Pour ce qui est de votre définition de la philosophie, je dois admettre que je ne la partage pas entièrement. Selon moi, l'essence de la philosophie, et sa fin existentielle, ce n'est pas tant un projet de connaissance que de sagesse. Or la connaissance est par nature désintéressée bien qu'elle puisse desservir des fins plus nobles, la sagesse, en revanche, ne s'instrumentalise pas. Il me semble que la philosophie, c'est un art de vivre, c'est tenter de "vivre mieux" en dissipant les craintes de la finitude de notre condition. C'est "apprendre à mourir" ! Et en ce sens, pour "apprendre à mourir", et pour "vivre bien", il faut bien sûr, pour commencer, tenter de cerner ce qu'est ce monde dans lequel je vais vivre, et ce qu'est ce "je" qui craint tant la mort...
Aussi la connaissance de soi n'est-elle, je le crois, qu'un pilier de la philosophie qui supporte son but essentiel, la sagesse.
Enfin, une fois encore, que faisaient donc les présocratiques ? Platon est essentiel, dans la mesure où il structure véritablement la pensée philosophique, où il fait de la philosophie un objet philosophique. Mais il conviendrait de remarquer que ce terme de philosophie, justement, apparaît déjà chez Pythagore et Héraclite !

Cordialement.

descriptionL'invention de la philosophie précède-t-elle Platon ? - Page 2 EmptyRe: L'invention de la philosophie précède-t-elle Platon ?

more_horiz
Apprentiphilo99 a écrit:
Pour ce qui est de votre définition de la philosophie, je dois admettre que je ne la partage pas entièrement. Selon moi, l'essence de la philosophie, et sa fin existentielle, ce n'est pas tant un projet de connaissance que de sagesse. Or la connaissance est par nature désintéressée bien qu'elle puisse desservir des fins plus nobles, la sagesse, en revanche, ne s'instrumentalise pas. Il me semble que la philosophie, c'est un art de vivre, c'est tenter de "vivre mieux" en dissipant les craintes de la finitude de notre condition. C'est "apprendre à mourir" ! Et en ce sens, pour "apprendre à mourir", et pour "vivre bien", il faut bien sûr, pour commencer, tenter de cerner ce qu'est ce monde dans lequel je vais vivre, et ce qu'est ce "je" qui craint tant la mort...
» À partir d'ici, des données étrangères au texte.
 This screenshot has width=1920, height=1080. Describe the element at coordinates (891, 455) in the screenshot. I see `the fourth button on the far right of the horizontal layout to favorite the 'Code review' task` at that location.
Que la philosophie touche au nerf du réel, qu'elle soit concrète et pratique, cela est indéniable. Mais vous séparez connaissance et sagesse comme si la philosophie choisissait la seconde plutôt que la première alors que précisément elle les entremêle ! Rappelez-vous l'énergie déployée par Aristote dans l'Éthique à Nicomaque pour joindre ensemble souverain bien et plaisir, homme sage et activité pratique (Livre I, 2.2.1 ; 2.2.6 ainsi qu'au livre X).
La philosophie comme "art de vivre" tel qu'on l'entend à tort et à travers n'a jamais fait partie de la philosophie, même chez les Épicuriens. Art de vivre oui, mais au sens où en parle Aristote dans l'Éthique à Nicomaque. Il ne suffit pas de faire un bon petit plat entre amis, de prendre la vie du bon côté, d'être optimiste, de s'asseoir une demie-heure en fermant les yeux et en pensant, pour être philosophe ou faire de la philosophie. Si c'était si simple, ça se saurait.

Apprentiphilo99 a écrit:
Platon est essentiel, dans la mesure [..] où il fait de la philosophie un objet philosophique.

Il me semble pourtant que c'est l'inverse ! La philosophie est en acte dans chaque dialogue, et précisément se refuse à se faire objet. Platon a écrit sur la poésie (Ion), sur la sophistique (Euthydème ; Le sophiste), sur le politique (Ménéxène ; Le Politique) mais pas sur la philosophie en tant que telle. Et c'est parce que Platon n’a en réalité pas cessé d’écrire la philosophie qu’il n’a jamais écrit de dialogue prenant pour objet la philosophie. La célèbre VIIe lettre en donne, me semble-t-il, les raisons : écrire sur la philosophie aurait été écrire ce sur quoi il n’est pas permis d’écrire, l’unique sujet de tous les dialogues. C’est justement parce que le livre prenant pour objet la philosophie est impossible que se multiplient les livres ; c’est l’impossibilité même de circonscrire la philosophie comme un objet parmi les autres objets que le philosophe prend en considération, qui remplit les bibliothèques et ouvre la philosophie. C’est pourquoi il fallait qu’il y ait plusieurs dialogues, et que cette pluralité demeure irréductible. Autrement dit et j'en finis avec cette répétition, c'est le silence sur la philosophie qui permet à la philosophie de se montrer.